January 23rd, 2008 at 19:43
Caspar,
That’s a very interesting suggestion.
Within the post-processing spreadsheet’s context of a VBA macro multi-threading is impossible (VBA doesn’t support it). Potentially we could multi-thread the results extraction in our DLL but I’m sure that would not offer significant or scalable benefits.
The right approach is as you suggest to process each simulation file in a separate thread (perhaps even distributed across several workstations).
We’ll have to think about this one because there is no easy solution to offer you.
In the meantime I would be interested in looking at your spreadsheet (and of course a typical dat file to run it with) to see if there’s any obvious way we can optimise what we currently have.
Cheers, David.
October 20th, 2008 at 04:18
I just want to clarify, if i’m running a 20 cases of a model with two lines in it, and have a two core machine only (no DOF etc) i can run:
a) a batch script with all 20 cases, running one at a time, multi threading,
b) open two orcaflex windows, each running 10 cases at a time,
c) one orcaflex window, running two at a time in parallel (cores set to 2).
I understood b) and c) to be as fast as each other, but from the recent user group meeting think case a) is slower.
Does option b) multi thread in both windows or use one core for each?
Which (if any) of these cases are equivalent?
October 20th, 2008 at 08:38
Phil,
Your options b) and c) will run at roughly the same speed. If anything I would expect c) to be slightly faster. You are right that option a) will be around twice as slow as the others.
Option b) does multi-thread in both windows so there will be 4 threads competing for resources on your dual core machine. This is why option c) is a little more efficient.

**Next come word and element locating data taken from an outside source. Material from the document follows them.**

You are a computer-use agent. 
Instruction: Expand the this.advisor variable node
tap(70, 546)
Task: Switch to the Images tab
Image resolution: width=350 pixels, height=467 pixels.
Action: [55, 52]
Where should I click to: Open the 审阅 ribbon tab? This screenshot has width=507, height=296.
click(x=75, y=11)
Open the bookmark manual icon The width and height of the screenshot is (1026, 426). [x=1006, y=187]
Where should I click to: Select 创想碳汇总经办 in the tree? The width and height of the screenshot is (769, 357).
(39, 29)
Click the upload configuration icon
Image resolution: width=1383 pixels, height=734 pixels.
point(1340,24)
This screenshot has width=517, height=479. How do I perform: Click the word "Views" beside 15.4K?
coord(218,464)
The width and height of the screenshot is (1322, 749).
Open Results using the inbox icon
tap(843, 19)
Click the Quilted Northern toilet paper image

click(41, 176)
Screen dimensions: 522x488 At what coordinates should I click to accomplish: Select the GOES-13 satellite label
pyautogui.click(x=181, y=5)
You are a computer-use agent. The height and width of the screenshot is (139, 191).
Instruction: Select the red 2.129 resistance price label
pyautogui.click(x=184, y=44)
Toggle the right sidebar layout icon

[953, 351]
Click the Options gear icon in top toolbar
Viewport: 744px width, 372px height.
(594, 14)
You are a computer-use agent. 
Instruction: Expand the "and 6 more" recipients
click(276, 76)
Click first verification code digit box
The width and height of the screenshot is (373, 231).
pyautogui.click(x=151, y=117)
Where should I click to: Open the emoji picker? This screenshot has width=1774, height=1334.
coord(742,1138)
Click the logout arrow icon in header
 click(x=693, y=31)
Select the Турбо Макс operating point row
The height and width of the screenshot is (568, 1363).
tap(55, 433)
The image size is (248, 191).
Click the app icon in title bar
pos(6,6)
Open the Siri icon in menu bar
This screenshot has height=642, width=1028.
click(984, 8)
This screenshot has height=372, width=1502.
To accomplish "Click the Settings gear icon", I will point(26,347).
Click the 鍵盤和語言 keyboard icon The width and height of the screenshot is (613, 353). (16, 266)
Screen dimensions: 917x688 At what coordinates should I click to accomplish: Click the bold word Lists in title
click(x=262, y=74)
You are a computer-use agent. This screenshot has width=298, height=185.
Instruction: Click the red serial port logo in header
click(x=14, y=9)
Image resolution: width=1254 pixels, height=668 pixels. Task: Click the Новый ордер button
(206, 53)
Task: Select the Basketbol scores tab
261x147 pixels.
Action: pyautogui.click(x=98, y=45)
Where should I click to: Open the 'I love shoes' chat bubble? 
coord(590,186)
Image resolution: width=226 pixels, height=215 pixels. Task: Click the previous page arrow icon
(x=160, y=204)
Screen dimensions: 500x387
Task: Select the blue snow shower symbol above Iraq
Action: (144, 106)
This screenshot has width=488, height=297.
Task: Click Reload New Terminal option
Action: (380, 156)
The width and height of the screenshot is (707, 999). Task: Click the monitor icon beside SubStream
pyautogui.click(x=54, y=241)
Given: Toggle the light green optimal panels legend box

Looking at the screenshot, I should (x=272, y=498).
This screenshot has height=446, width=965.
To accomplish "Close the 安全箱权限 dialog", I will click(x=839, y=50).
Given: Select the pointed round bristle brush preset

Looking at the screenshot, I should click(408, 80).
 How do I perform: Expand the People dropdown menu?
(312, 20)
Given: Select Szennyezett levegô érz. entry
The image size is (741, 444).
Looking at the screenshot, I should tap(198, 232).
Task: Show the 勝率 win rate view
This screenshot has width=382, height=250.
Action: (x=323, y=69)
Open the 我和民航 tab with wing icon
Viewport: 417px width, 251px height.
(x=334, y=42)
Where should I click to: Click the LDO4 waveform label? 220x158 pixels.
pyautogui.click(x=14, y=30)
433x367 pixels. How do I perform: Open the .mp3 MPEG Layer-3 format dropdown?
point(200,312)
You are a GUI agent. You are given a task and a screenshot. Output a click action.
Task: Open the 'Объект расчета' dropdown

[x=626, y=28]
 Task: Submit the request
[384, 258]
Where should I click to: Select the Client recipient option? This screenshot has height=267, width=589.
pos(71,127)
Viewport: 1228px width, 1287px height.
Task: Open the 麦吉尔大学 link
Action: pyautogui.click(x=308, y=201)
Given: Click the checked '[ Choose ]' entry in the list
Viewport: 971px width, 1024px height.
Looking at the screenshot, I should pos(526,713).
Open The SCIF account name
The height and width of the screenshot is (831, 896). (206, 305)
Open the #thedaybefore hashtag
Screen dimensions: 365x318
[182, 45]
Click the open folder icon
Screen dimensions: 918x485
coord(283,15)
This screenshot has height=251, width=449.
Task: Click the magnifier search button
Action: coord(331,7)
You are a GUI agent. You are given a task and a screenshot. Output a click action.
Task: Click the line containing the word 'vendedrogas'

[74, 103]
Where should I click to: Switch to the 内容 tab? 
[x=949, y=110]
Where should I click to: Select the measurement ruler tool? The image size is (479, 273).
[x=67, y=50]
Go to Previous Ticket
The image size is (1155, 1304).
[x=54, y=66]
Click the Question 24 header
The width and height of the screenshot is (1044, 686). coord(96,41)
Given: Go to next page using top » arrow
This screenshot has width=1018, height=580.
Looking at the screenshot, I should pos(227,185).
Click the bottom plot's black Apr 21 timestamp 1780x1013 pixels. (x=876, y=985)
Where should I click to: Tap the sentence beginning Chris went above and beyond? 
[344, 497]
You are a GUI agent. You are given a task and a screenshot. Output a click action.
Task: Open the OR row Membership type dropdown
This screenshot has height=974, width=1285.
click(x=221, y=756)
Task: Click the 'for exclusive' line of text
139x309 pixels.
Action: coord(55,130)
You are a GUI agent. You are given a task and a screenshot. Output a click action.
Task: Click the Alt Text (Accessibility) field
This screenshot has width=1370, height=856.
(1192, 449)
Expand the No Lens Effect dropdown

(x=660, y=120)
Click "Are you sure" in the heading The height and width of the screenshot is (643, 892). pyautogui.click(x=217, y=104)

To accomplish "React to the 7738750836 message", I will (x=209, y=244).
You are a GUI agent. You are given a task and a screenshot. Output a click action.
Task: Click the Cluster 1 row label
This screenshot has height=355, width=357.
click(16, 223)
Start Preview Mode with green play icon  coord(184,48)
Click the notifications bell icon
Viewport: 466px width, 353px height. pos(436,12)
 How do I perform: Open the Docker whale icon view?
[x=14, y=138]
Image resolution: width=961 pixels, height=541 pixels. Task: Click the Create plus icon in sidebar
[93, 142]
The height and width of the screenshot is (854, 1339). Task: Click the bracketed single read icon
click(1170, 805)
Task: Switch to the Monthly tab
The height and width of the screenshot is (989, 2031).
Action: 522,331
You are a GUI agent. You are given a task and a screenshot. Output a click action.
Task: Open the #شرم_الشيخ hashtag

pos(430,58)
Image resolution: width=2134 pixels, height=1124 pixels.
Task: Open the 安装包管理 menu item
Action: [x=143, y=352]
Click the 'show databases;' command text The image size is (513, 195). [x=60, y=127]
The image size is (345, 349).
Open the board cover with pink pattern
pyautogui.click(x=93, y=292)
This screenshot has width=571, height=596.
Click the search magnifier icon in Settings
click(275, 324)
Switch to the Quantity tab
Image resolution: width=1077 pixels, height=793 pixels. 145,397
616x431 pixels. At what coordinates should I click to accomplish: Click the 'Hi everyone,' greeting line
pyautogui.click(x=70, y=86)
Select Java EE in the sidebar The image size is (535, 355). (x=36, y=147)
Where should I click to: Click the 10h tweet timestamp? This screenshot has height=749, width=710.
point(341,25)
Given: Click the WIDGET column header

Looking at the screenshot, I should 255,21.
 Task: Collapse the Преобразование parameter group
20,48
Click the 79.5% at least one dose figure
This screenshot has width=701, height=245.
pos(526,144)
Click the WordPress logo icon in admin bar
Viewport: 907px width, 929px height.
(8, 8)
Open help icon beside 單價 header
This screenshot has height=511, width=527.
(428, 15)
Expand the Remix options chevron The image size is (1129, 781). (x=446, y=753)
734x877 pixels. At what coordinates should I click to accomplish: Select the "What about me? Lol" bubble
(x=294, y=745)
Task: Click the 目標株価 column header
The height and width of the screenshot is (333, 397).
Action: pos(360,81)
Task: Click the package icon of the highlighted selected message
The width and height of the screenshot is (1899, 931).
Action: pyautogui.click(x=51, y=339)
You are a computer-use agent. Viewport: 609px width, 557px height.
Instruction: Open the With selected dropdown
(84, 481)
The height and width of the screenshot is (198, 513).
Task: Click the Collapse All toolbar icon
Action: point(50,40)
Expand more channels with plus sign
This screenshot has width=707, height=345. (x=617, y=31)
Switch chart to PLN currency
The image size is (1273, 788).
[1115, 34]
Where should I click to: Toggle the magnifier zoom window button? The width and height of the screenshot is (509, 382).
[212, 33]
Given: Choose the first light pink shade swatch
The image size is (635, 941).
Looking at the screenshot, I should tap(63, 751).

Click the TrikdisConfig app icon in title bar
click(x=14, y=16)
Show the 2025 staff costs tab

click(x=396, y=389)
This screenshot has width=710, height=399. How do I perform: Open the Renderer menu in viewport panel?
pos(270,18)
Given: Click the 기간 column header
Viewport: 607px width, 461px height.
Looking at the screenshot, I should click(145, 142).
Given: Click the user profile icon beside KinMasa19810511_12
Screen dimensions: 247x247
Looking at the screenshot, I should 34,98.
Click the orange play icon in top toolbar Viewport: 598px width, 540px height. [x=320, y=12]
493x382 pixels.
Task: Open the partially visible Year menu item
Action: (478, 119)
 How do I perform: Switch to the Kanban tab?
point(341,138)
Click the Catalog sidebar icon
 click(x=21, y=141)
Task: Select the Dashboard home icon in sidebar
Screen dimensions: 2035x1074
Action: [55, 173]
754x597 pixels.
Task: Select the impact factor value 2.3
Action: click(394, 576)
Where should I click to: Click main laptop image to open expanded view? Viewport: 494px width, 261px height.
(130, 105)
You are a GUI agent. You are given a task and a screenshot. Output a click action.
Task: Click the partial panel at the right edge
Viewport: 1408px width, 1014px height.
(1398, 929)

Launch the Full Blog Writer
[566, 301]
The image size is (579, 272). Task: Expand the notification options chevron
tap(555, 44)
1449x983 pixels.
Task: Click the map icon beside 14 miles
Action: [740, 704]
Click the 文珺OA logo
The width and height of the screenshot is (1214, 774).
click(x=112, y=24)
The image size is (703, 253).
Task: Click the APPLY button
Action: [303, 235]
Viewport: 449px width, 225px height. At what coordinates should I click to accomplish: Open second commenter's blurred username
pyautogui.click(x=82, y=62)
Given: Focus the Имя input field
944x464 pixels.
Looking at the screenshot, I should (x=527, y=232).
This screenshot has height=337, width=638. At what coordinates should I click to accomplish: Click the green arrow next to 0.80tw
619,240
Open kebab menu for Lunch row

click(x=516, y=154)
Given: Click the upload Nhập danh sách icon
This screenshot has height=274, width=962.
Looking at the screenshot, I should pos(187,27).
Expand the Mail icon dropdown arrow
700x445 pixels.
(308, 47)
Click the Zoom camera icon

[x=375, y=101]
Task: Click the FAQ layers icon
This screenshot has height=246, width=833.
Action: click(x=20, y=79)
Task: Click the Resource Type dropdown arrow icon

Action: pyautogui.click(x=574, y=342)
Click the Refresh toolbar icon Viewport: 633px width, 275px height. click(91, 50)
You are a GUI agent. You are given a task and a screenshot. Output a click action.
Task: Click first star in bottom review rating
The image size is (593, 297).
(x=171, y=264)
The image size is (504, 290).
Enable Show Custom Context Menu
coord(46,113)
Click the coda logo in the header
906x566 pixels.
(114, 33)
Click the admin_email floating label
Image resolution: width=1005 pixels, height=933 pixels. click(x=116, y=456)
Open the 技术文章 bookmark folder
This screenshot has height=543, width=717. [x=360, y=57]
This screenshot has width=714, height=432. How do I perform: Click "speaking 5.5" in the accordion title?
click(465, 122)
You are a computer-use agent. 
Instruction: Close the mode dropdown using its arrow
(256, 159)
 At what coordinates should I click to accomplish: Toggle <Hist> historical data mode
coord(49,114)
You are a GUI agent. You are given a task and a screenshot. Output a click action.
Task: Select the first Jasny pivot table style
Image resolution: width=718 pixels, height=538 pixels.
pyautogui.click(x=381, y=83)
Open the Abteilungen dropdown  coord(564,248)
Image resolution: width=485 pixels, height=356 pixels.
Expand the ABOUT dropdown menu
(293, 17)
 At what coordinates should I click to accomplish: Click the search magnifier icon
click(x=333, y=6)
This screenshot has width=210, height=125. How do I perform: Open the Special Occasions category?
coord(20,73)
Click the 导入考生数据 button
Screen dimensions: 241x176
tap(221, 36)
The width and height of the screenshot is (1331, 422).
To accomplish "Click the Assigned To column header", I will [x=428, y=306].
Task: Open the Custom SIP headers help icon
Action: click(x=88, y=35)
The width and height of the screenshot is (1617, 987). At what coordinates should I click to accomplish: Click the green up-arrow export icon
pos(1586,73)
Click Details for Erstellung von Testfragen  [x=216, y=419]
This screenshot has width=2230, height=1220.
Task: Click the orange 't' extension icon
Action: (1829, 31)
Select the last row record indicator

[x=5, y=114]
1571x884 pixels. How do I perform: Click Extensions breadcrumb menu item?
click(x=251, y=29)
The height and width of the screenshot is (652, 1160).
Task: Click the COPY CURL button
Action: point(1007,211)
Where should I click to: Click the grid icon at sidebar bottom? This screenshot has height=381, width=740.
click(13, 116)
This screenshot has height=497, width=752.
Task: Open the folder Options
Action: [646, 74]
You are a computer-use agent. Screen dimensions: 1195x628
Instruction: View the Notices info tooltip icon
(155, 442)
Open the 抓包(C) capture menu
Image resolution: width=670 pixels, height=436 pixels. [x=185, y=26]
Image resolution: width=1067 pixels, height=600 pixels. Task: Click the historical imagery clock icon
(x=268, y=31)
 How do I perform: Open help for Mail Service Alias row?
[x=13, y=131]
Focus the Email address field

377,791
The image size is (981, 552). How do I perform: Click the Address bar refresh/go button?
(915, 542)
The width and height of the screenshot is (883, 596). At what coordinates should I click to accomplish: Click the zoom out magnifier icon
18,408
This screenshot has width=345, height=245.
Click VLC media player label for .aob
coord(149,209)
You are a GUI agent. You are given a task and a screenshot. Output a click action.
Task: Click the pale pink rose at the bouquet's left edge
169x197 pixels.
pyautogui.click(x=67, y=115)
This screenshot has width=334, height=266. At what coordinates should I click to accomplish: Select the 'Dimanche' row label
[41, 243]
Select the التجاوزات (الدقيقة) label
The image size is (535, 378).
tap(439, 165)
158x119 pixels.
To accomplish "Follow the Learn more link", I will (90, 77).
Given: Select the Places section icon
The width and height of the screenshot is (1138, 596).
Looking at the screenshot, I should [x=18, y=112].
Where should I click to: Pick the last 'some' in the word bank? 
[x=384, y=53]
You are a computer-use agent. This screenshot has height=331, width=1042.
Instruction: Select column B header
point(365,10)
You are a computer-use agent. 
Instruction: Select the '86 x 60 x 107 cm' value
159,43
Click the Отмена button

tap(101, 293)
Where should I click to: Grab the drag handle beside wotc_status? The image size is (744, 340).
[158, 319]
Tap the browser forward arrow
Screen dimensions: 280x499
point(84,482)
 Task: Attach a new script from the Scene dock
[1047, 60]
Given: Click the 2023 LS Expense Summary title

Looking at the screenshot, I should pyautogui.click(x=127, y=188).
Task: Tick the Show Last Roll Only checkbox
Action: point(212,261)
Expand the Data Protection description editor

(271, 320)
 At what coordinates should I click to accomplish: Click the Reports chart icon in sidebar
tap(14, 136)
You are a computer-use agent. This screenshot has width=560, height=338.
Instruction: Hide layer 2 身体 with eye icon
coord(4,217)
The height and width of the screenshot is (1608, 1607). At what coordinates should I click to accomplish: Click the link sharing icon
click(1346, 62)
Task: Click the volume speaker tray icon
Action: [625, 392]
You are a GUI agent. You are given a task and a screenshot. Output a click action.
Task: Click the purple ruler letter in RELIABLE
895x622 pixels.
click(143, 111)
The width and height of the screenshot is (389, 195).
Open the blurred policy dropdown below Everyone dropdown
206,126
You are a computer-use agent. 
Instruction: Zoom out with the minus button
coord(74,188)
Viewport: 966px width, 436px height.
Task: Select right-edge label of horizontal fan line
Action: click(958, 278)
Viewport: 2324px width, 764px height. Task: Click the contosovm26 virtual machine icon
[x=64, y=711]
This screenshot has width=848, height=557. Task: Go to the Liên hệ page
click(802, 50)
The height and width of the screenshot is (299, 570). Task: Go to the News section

The best way to handle multiple load cases now is:
1. Upgrade to version 9.2 (9.2b is better than 9.2a).
2. Make your batch script use the “SaveData” command rather than “Run” so that it simply generates a .dat file for each load case.
3. Add each .dat file to the batch window and run.
Of course if you can get a quad core, or even a dual quad core (=8 cores) then your load cases will be processed even faster.
Hope this is all clear.
January 6th, 2009 at 12:04
I am an Orcaflex user in Technip and really impressed by the speed of new 9.1 implicit integration method.
It helped me alot in speeding up my analyses. However, it seems there is still quite an area of improvement to further increase the speed.
The fixed time step implicit is not stable in some rapid change systems and the variable time step also gets stuck between two time steps changing from one to another frequently which itself slows down the process.
The last analysis I did was the modelling of spooling of a reel lay completely which has taken me more than 2 month in a super fast 2 core processor !!!
Good luck for all the Orcina team, hope new year would bring good staff to users.
January 6th, 2009 at 20:11
VNikzad,
Thanks for your comment. Of course you can now use 9.2 which is just a little faster still than 9.1.
You mention that the implicit time step tends to go unstable when have rapid changes, impulses, high frequency responses etc. Such systems do generally need shorter time steps and as far as I am aware there is no getting around that. Variable time step schemes can help by using longer time steps when possible.
It sounds like you have an interesting model and if you would like us to take a look at it we’d be more than happy to try to speed it up either by making modelling changes or try possible changes to the software.